* **THE DATA**:
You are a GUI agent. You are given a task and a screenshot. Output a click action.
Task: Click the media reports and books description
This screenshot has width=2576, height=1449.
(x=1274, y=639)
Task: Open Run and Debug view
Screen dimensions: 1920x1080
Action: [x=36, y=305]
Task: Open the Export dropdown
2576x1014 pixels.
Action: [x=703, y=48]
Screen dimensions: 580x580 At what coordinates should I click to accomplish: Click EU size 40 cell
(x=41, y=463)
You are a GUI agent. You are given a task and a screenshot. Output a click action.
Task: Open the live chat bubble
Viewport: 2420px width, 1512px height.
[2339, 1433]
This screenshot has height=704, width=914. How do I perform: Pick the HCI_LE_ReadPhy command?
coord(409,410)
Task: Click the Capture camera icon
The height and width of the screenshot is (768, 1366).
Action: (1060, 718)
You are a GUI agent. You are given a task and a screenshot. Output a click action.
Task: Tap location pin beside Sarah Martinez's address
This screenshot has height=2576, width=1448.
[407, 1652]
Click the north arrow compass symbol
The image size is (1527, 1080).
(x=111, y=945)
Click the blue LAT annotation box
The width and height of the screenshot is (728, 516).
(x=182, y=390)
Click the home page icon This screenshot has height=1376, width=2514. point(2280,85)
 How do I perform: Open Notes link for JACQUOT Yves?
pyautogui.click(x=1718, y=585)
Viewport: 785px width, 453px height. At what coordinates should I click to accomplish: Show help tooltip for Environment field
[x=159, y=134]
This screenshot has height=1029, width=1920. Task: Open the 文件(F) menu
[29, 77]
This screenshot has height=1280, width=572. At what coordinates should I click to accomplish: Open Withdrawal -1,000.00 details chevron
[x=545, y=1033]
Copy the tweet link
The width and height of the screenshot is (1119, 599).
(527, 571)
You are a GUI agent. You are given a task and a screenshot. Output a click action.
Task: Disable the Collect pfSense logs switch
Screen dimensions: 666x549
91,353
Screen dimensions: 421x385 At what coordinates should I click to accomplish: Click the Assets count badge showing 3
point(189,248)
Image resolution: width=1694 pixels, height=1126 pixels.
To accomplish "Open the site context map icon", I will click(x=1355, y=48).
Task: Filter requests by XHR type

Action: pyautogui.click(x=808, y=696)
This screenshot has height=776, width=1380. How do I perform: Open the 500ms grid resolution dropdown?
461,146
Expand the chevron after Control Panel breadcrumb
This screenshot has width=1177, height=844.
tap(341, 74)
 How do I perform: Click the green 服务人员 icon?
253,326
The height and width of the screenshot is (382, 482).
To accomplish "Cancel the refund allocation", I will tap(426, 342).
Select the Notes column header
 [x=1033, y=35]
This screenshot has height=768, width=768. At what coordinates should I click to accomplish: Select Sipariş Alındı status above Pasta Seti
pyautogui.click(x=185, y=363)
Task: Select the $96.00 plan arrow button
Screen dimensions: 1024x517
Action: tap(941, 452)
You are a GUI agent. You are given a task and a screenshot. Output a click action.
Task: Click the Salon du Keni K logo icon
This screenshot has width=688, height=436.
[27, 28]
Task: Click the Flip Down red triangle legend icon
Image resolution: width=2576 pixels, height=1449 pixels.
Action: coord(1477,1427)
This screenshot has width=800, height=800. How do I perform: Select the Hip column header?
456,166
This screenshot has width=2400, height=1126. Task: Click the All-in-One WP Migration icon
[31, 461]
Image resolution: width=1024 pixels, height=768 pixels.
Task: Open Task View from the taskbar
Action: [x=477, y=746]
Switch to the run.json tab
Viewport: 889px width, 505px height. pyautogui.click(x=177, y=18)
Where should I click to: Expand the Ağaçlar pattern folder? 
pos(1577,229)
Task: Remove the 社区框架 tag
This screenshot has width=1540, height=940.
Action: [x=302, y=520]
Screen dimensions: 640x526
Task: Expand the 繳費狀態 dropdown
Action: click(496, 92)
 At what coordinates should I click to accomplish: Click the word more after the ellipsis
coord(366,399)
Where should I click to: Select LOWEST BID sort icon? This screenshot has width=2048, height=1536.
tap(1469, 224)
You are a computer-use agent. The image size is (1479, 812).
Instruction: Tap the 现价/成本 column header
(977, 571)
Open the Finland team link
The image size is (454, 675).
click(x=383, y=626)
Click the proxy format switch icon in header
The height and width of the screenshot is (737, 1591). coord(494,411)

* **YOUR OBJECTIVE**:
Copy out all of the records above, line for line, with no changes.

* **TASK OUTPUT**:
You are a GUI agent. You are given a task and a screenshot. Output a click action.
Task: Click the media reports and books description
This screenshot has width=2576, height=1449.
(x=1274, y=639)
Task: Open Run and Debug view
Screen dimensions: 1920x1080
Action: [x=36, y=305]
Task: Open the Export dropdown
2576x1014 pixels.
Action: [x=703, y=48]
Screen dimensions: 580x580 At what coordinates should I click to accomplish: Click EU size 40 cell
(x=41, y=463)
You are a GUI agent. You are given a task and a screenshot. Output a click action.
Task: Open the live chat bubble
Viewport: 2420px width, 1512px height.
[2339, 1433]
This screenshot has height=704, width=914. How do I perform: Pick the HCI_LE_ReadPhy command?
coord(409,410)
Task: Click the Capture camera icon
The height and width of the screenshot is (768, 1366).
Action: (1060, 718)
You are a GUI agent. You are given a task and a screenshot. Output a click action.
Task: Tap location pin beside Sarah Martinez's address
This screenshot has height=2576, width=1448.
[407, 1652]
Click the north arrow compass symbol
The image size is (1527, 1080).
(x=111, y=945)
Click the blue LAT annotation box
The width and height of the screenshot is (728, 516).
(x=182, y=390)
Click the home page icon This screenshot has height=1376, width=2514. point(2280,85)
 How do I perform: Open Notes link for JACQUOT Yves?
pyautogui.click(x=1718, y=585)
Viewport: 785px width, 453px height. At what coordinates should I click to accomplish: Show help tooltip for Environment field
[x=159, y=134]
This screenshot has height=1029, width=1920. Task: Open the 文件(F) menu
[29, 77]
This screenshot has height=1280, width=572. At what coordinates should I click to accomplish: Open Withdrawal -1,000.00 details chevron
[x=545, y=1033]
Copy the tweet link
The width and height of the screenshot is (1119, 599).
(527, 571)
You are a GUI agent. You are given a task and a screenshot. Output a click action.
Task: Disable the Collect pfSense logs switch
Screen dimensions: 666x549
91,353
Screen dimensions: 421x385 At what coordinates should I click to accomplish: Click the Assets count badge showing 3
point(189,248)
Image resolution: width=1694 pixels, height=1126 pixels.
To accomplish "Open the site context map icon", I will click(x=1355, y=48).
Task: Filter requests by XHR type

Action: pyautogui.click(x=808, y=696)
This screenshot has height=776, width=1380. How do I perform: Open the 500ms grid resolution dropdown?
461,146
Expand the chevron after Control Panel breadcrumb
This screenshot has width=1177, height=844.
tap(341, 74)
 How do I perform: Click the green 服务人员 icon?
253,326
The height and width of the screenshot is (382, 482).
To accomplish "Cancel the refund allocation", I will tap(426, 342).
Select the Notes column header
 [x=1033, y=35]
This screenshot has height=768, width=768. At what coordinates should I click to accomplish: Select Sipariş Alındı status above Pasta Seti
pyautogui.click(x=185, y=363)
Task: Select the $96.00 plan arrow button
Screen dimensions: 1024x517
Action: tap(941, 452)
You are a GUI agent. You are given a task and a screenshot. Output a click action.
Task: Click the Salon du Keni K logo icon
This screenshot has width=688, height=436.
[27, 28]
Task: Click the Flip Down red triangle legend icon
Image resolution: width=2576 pixels, height=1449 pixels.
Action: coord(1477,1427)
This screenshot has width=800, height=800. How do I perform: Select the Hip column header?
456,166
This screenshot has width=2400, height=1126. Task: Click the All-in-One WP Migration icon
[31, 461]
Image resolution: width=1024 pixels, height=768 pixels.
Task: Open Task View from the taskbar
Action: [x=477, y=746]
Switch to the run.json tab
Viewport: 889px width, 505px height. pyautogui.click(x=177, y=18)
Where should I click to: Expand the Ağaçlar pattern folder? 
pos(1577,229)
Task: Remove the 社区框架 tag
This screenshot has width=1540, height=940.
Action: [x=302, y=520]
Screen dimensions: 640x526
Task: Expand the 繳費狀態 dropdown
Action: click(496, 92)
 At what coordinates should I click to accomplish: Click the word more after the ellipsis
coord(366,399)
Where should I click to: Select LOWEST BID sort icon? This screenshot has width=2048, height=1536.
tap(1469, 224)
You are a computer-use agent. The image size is (1479, 812).
Instruction: Tap the 现价/成本 column header
(977, 571)
Open the Finland team link
The image size is (454, 675).
click(x=383, y=626)
Click the proxy format switch icon in header
The height and width of the screenshot is (737, 1591). coord(494,411)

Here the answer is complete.